Neighborhoods mean never getting away with stuff. Without the accountability of a neighborhood, people don’t know that that’s the youngest Smith kid, and don’t question what he’s doing way over here in the Murphy’s car until it’s too late.
It’s hard to say times are scarier now than when I grew up. After all, I was one of the kids doing the “under the desk and kiss your ass goodbye” drills in grade school to prepare for the time the Cold War would turn hot. The scary parts now involve the unknown, and the apparent willingness on the part of our government and industry to exploit our fear of it. We are encouraged to look at our country as a whole and eliminate the “threats” to its well-being, NOT to watch our neighborhoods and carefully evaluate all the players.

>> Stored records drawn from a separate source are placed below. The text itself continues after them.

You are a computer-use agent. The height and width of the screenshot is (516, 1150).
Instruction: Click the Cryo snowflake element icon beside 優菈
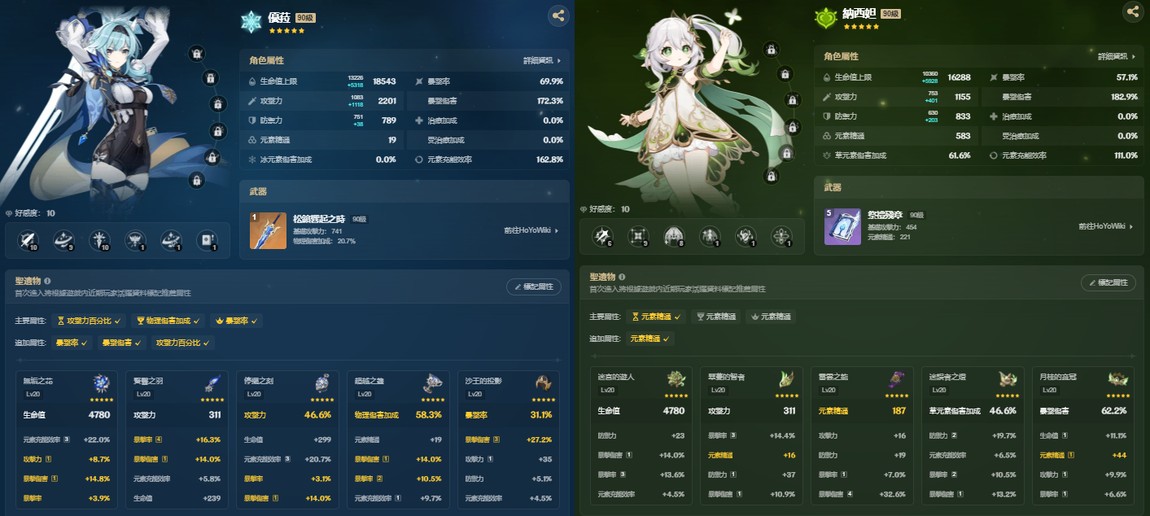(x=251, y=21)
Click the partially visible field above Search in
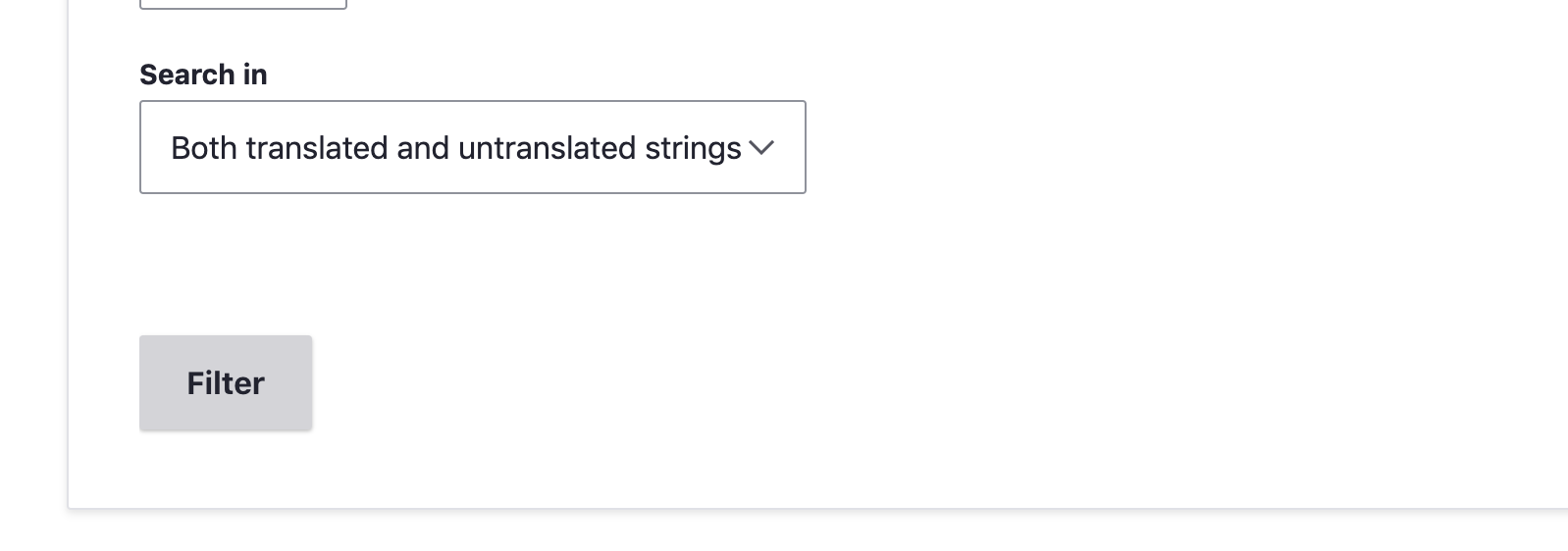The image size is (1568, 551). click(x=243, y=4)
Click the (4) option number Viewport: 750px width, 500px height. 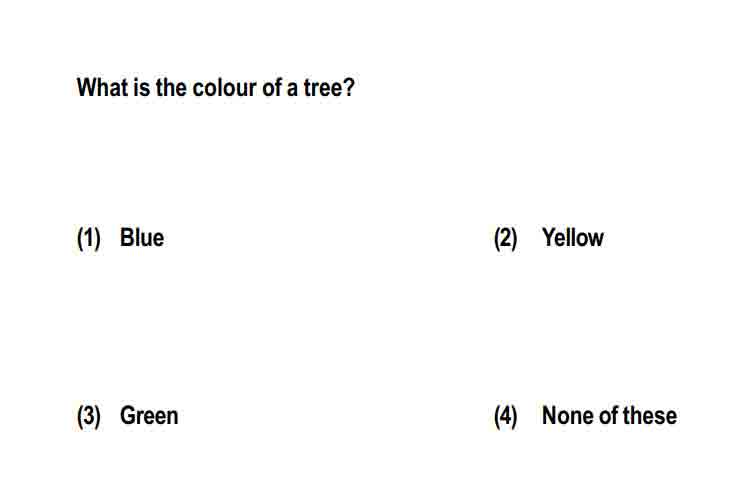[x=506, y=416]
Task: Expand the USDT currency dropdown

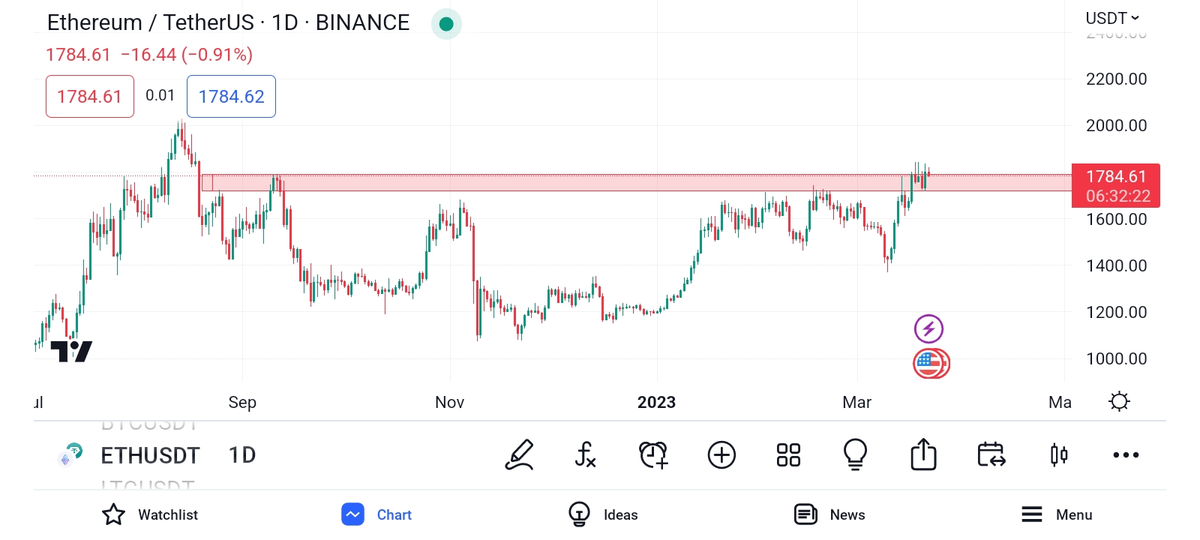Action: (x=1112, y=18)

If we did, watch our neighborhoods I mean, we would have a far better chance of positively impacting our world than when we learn to hate other humans as part of a global drama. We could know which were the bad and good guys (most of the time, anyway) and not rely on such cues as age and skin color to make that determination. We could know our elders and our youngers and understand that a difference in language or musical taste does not mean a lack of humanity on either side.*IRL is In Real Life, for those of us who mostly live there..
WHERE I LIVE
Where I live, autumn is a blaze of color.
Where I live, summer’s not too long.
Where I live, life just stops for hunting season. People smile without a reason,
where I live.
Where I live, drivers don’t know where their horns are.
Where I live, we’ve ALL met the mayor.
Where I live, tourists fish for trout and coho. Snowplows throw that silver rainbow,
where I live.
We have way more trees than people. We drive for miles and see no other car.
We all talk about our neighbors. We know who our neighbors are!
Where I live, we breathe the air and drink the water.
Where I live, kids ride the bus to school.
Where I live, Northern lights hang shimmering And rivers come alive in spring, where I live.
If you decide you’d like to live here, we don’t want you complaining of the cold.
It’s not legal till you’ve lived here for 25 years… or until you’re 67 years old!
Where I live, hockey’s why you order cable.
Where I live, we have one coffeehouse.
Where I live, sandy beaches stretch for miles by sparkling lakes with wooded isles,
where I live.
Where I live, sandy beaches stretch for miles
By sparkling lakes with wooded isles,
Northern lights hang shimmering,
And rivers come alive in spring,
Tourists fish for trout and coho,
Snowplows throw that silver rainbow,
Life just stops for hunting season,
People smile — you know the reason, where I live!